The second group of people that I believe that the TP product managers are thinking about? Novelty junkies. You buy it once because it looks cool. Or because you are having company and after you stash those crinkly wrapped single rolls you bought (seriously, do you want to stay single forever?), you think people are going to appreciate the awesomeness of your nifty new rolls, not just because they look different but because you found out about them first. Finger on the pulse of hot new bathroom products, blah-blah etc. After this, you realize that the experience is not all that different from the regular TP experience (were you expecting some kind of WC miracle?). And that brand with the cute puppies on the label, which may impress the ladies that are visiting your loo, is on sale. So, you know.
So here’s the thing: the product experience would really need to be outstanding. And I have to get a little chuckle about that idea. I’m absolutely on the edge of my seat (I’m here all night. Try the veal.) waiting for the marketing campaign. How about product reviews? Without some excellence in those areas, I’m predicting a bump in sales from the novelty crowd and then flattening of sales numbers (and not the flat tail kind of flattening but waning interest flattening).
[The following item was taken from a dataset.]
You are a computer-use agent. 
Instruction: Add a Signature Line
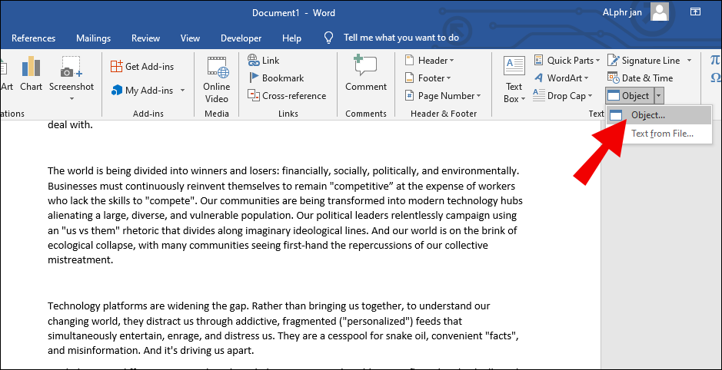pos(650,60)
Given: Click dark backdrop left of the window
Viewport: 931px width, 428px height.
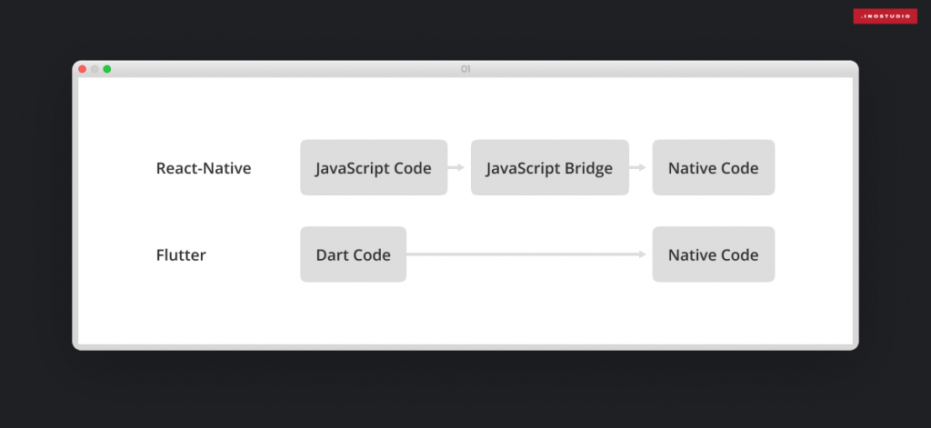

I am sure that I am going to get some of those “too long, did not read” jokers (to whom I say: feel free to bounce, skip, unsubscribe). Yeah. the world is full of two kinds of people: anonymous cowards and people who love puppies (again…the veal. And don’t forget to tip your waitress!)
And now, after I have made myself virtually unemployable, I feel like I have to invigorate my sense of superiority by asking you to consider my outstanding use of semicolons (LOLzing at myself).